Leptin directly regulates exocrine pancreas lipase and two related proteins in the rat
Leptin, a metabolic regulator of energy expenditure, exerts its peripheral effects primarily by altering lipid metabolism. The exocrine pancreas has a key role in the digestion of dietary lipids, but the role of leptin in regulating pancreatic lipases remains unknown. Using the exocrine pancreas in vitro AR42J cell model, we studied the direct effects of leptin on pancreatic lipase (PL) secretion and on the mRNA levels of PL and PL-related proteins 1 and 2 (PLRP1, PLRP2).
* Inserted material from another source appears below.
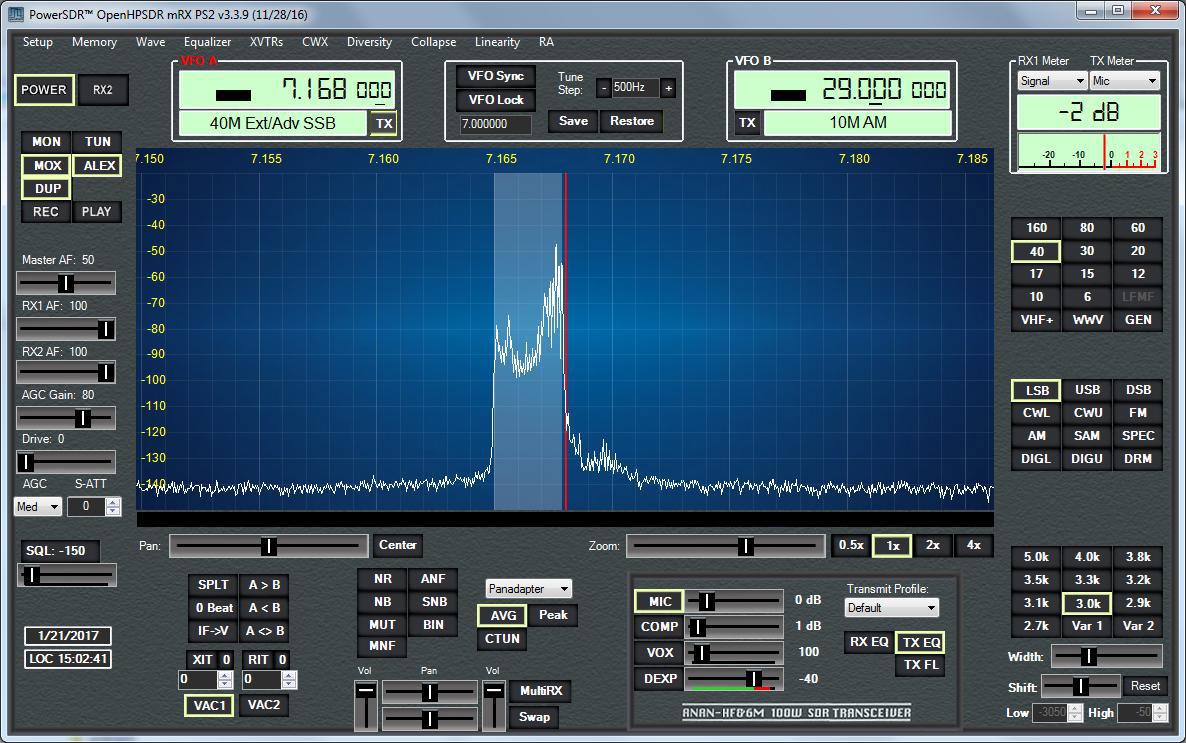This screenshot has height=743, width=1186.
Task: Adjust the Master AF volume slider
Action: tap(66, 283)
Leptin directly, rapidly (within 30 min) and significantly inhibited both the secretion and intracellular activity of PL. Leptin downregulated mRNA levels of PL and PLRP1, and upregulated transcripts of PLRP2. This study provides the first evidence that leptin directly regulates exocrine lipases at the levels of synthesis, activity and secretion. This rapid regulation may be associated with a short-term control of energy balance.